Dans un quatrième essai, un tampon géant installé dans le centre de Cleveland, Free Stamp (1991), nous donne l'occasion de poursuivre notre réflexion sur le gratte-ciel et la réhabilitation des centres urbains aux États-Unis que nous avons commencé dans un ouvrage précédent en réfléchissant notamment sur la célèbre Batcolumn des Oldenburg, érigée à Chicago (2). Free Stamp est une critique des espaces urbains neutres et anonymes qui prolifèrent aux États-Unis. C'est aussi une métaphore du grotesque qui hante le quotidien et les vies ordinaires selon l'écrivain Sherwood Anderson. L'analyse de cette sculpture publique nous conduit à une lecture critique de l'ouvrage de Rem Koolhaas, New York délire. L'architecte est fasciné par la congestion de Manhattan et son urbanité unique. Intéressé par la dimension urbaine du gratte-ciel, il en fait l'apologie quand il est associé à de multiples programmes liés à un hédonisme luxueux. L'art carnavalesque des Oldenburg s'oppose à ce type d'hédonisme qui finalement a peu à voir avec le surréalisme et le délire exaltant annoncés par l'ouvrage brillant de Koolhaas. La technologie au service du fantasme, incarnée notamment par l'intérieur du gratteciel tel que le conçoit Koolhaas, idéalise trop Manhattan pour les Oldenburg.

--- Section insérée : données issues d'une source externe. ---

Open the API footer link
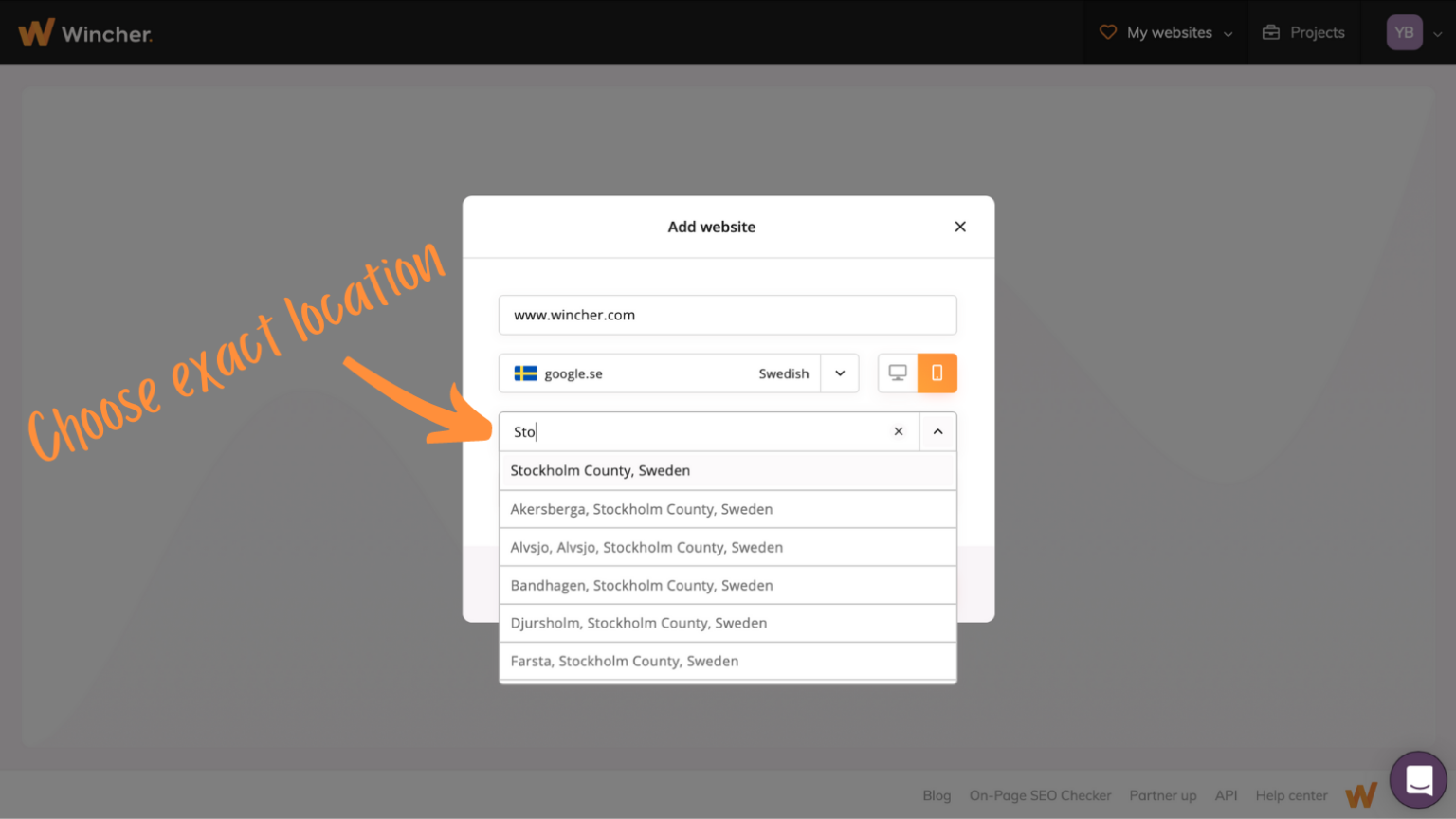This screenshot has height=819, width=1456. tap(1226, 795)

Le dernier essai est centré sur l'analyse des Shuttlecocks (1994), des volants à grande échelle, installés dans le parc du musée Atkins à Kansas city. Ces sculptures sont liées à plusieurs œuvres des Oldenburg dans lesquelles ils se positionnent par rapport au musée et notamment l'architecture muséale. On les voit s'opposer au musée néoclassique traditionnel aux États-Unis, au musée moderniste représenté par les réalisations de Larabee Barnes ou au musée sculptural et organique de Franck Lloyd Wright au Guggenheim, pour finalement se faire les défenseurs de l'architecture muséale en tant qu'œuvre d'art et structure fonctionnelle pour l'exposition des œuvres d'art, dont l'édifice de Bilbao réalisé par Gehry est l'un des exemples remarquables. Les Volants à grande échelle sont aussi les signes d'une préoccupation majeure des Oldenburg pour la nature à partir des années 1990. Ces sculptures prennent le parti d'une nature rabelaisienne contre une nature romantique ou aristotélicienne. Elles s'opposent à l'image de la nature géométrique qui domine l'ornementation de l'architecture Art déco aux États- Unis. Elles contractent par ailleurs une alliance avec des sculptures de Henry Moore associées à un monde vitaliste et maternel contre le néoclassicisme académique du musée Nelson-Atkins.


1. Cf. Robert Venturi, Denise Scott Brown, Steven Izenour, L’Enseignement de Las Vegas ou le Symbolisme oublié de la forme architecturale, Bruxelles, Mardaga, 1978.
2. Cf. Éric Valentin, Claes Oldenburg, Coosje van Bruggen. Le grotesque contre le sacré, Paris, Gallimard, 2009.